Dans cette configuration, l’Attente doit être appréhendée
comme une opportunité pour optimaliser les résultats issus de
nos efforts. Si les élèves de Rabbi Akiba ne se sont pas honorés,
ce n’est pas parce qu’ils étaient dans le déni de
l’Autre : le Talmud nous précise bien qu’ils étaient
12 000 « couples » d’élèves, signifiant ainsi
leur connaissance quant à la nécessaire confrontation à
une autre pensée que la leur afin de pouvoir progresser réellement
dans l’Etude. Mais le problème était tout autre. L’analogie
étymologique des termes kavod (honneur) et kaved (pesant,
quelque chose de lourd) nous éclaire sur le sens réel de cette
précision. Les élèves de Rabbi Akiba ne s’honoraient
pas car ils n’arrivaient pas à donner du poids à l’Autre.

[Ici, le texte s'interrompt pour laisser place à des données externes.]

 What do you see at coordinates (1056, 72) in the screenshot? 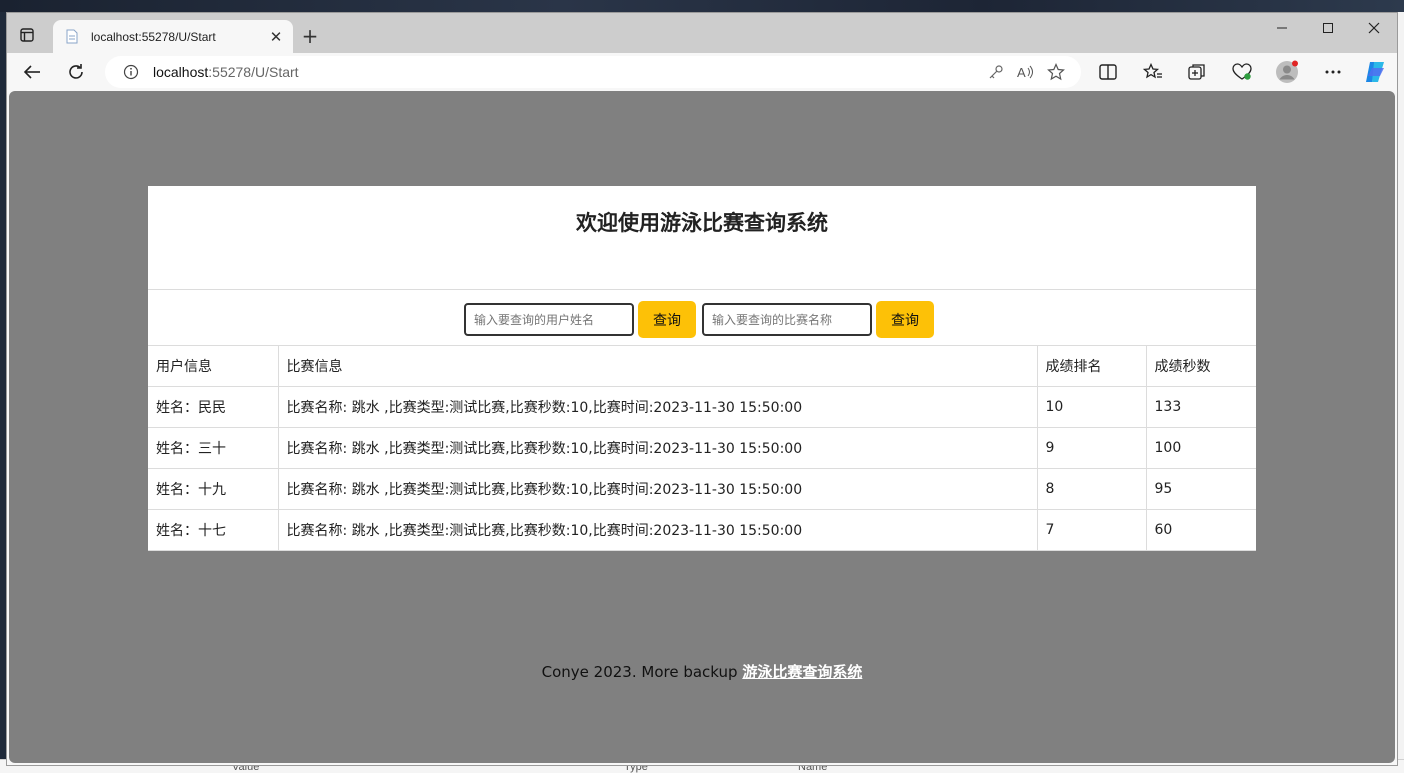
I see `favorite-star-icon` at bounding box center [1056, 72].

Donner du poids à l’Autre, c’est lui révéler
ses qualités qu’on distinguera souvent à travers ses réussites
et ainsi lui permettre d’identifier son potentiel dans son exhaustivité.
Or, les élèves de Rabbi Akiba sont censés devenir à
terme des maîtres, et la fonction première d’un maître
consiste avant toute chose révéler à l’élève
tous les potentiels qui sont les siens afin que celui-ci puisse arriver à
se réaliser complètement. Pour ce faire, il faut avoir construit
cet état d’esprit dans lequel voir les qualités de l’Autre
ne me dérange pas dans la conscience que j’ai qu’elles m’obligent
à aller à la découverte des miennes avec toutes les exigences
que cela va créer au niveau de mon comportement et de mes objectifs.

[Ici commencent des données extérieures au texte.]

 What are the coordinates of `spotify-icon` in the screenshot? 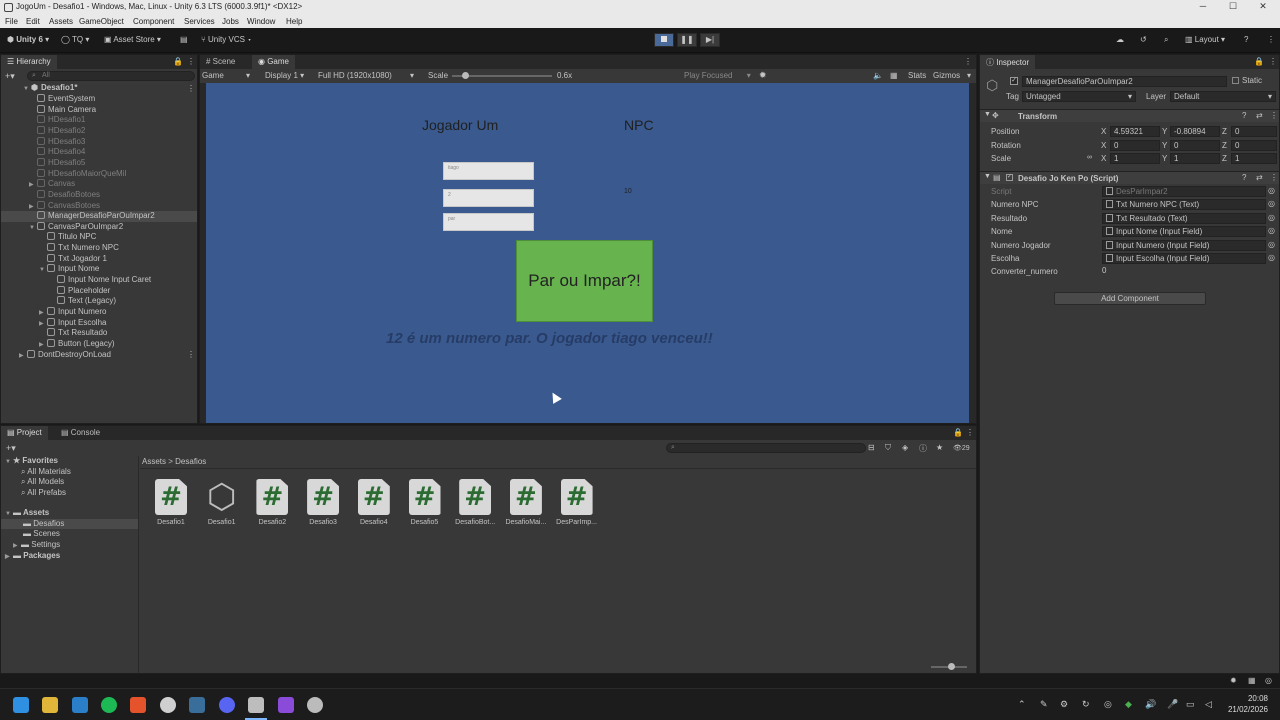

Ces quarante neuf jours séparant Pessa’h de Chavouot
sont propices à une réflexion profonde sur la place que je
donne à l’Autre, mon désir de le faire exister, ma propension
à me laisser bouleverser par ce qu’il est et les remises en cause
que cela risque d’induire à mon propre niveau.
C’est à ce prix là que l’être humain atteint
la Torah dont chaque phrase, chaque enseignement recèle aussi une fonction
bouleversante de par la remise en cause qu’elle peut générer
à l’intérieur de lui-même dans sa manière de
penser et d’appréhender son existence. Il est intéressant
de constater que dans nos sociétés, nous préférons
commenter la destinée de chaque individu en disant parfois « c’est
min hachamaïm » (cela provient du ciel)… Or, le roi Salomon
dit bien dans le verset que c’est « l’imbécillité
de l’homme [qui] lui fait prendre de mauvais chemins mais c’est
sur D.ieu qu’il se met en colère ». Combien d’échecs
sont imputés au manque de chance ou à la destinée alors
que, souvent, c’est la non-connaissance réelle de nos potentiels
qui a induit des directions où notre réussite ne peut être,
faute d’atouts nécessaires.
Savoir Découvrir, Accepter et Apprécier notre capital de qualités
nous permettra alors de nous engager dans des réalisations qui nous correspondent
et qui sont à notre portée. A ce moment là, nous saurons
trouver l’Equilibre, prélude à toute existence harmonieuse.